My family matters to me. The theatre matters to me. Engaging in self-care matters to me. And fostering empathy and compassion for others matters to me—even if the means of cultivation must undergo a metamorphosis, even if the execution must shift from quantity to quality.

And, sometimes, change can creep up on us in the most pleasantly surprising ways. Take, for example, my feelings towards the colors of MS advocacy: shocking green and hunter’s orange. The colors make me think of neon lights and construction, nothing calm or empowering about it. It’s quite possible that my aversion to these particular hues negatively colored the ways that I viewed—and resisted—advocacy work. I had no interest in sporting the ribbon of MS Advocacy or branding my life in the colors of multiple sclerosis.
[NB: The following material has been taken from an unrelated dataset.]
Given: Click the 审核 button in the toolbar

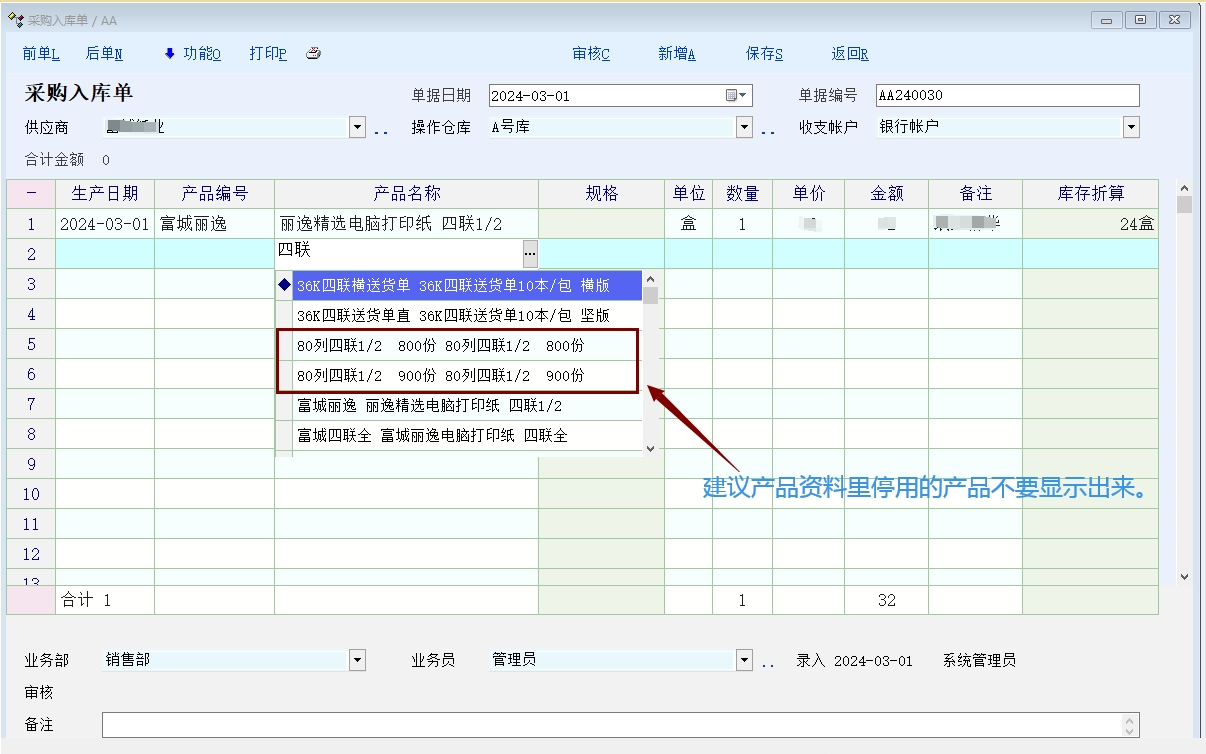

Fortunately, according to Broderick, “advocacy is flexible. It can be tailored to a person’s energy, interests, comfort level, and schedule.” For me, opening up about my lived experience with MS serves as advocacy in the form of storytelling, establishing new avenues for connection in a way that furthers the wider comprehension of multiple sclerosis.

So this morning, as I remained wrapped under the covers, I chose to write a column rather than take to the streets in a grandstand of loud coloration. Over the years, I have found that some of the most restorative support and connection comes from activities like creating art and engaging in rituals that reinforce my identity. I powered on the essential oil infuser placed beside my bedside, lit within from an electric green power light, its facade a constellation of pinpricked lights that slowly cycle through a prismatic rainbow of hues. Unintentionally, I halted the color wheel when the orb emanated a sparkle of tangerine spliced with a sliver of lime. Doing so, I welcomed the shades of MS—quite literally—in a new light, and set to composing a meaningful entry of connection.

In whatever form it takes, “connection—to others, to communities, to meaningful roles, to valued activities—remains a powerful source of strength and resilience,” says Broderick. “Connection isn’t defined by MS. It’s shaped by the way we continue to grow, contribute, and stay engaged with the world around us.”

Life with MS has necessitated adaptation, but accepting its requisite evolution to changing environments and circumstances does not diminish my need for purpose and community. Deeply engaging with people and interests makes life rich and fulfilling, counterbalancing the challenges of multiple sclerosis by offering moments of compassion and curiosity, and securing pathways to creativity and meaningful memories. In this, I stay connected. In this, I stay alive and vibrant and grateful.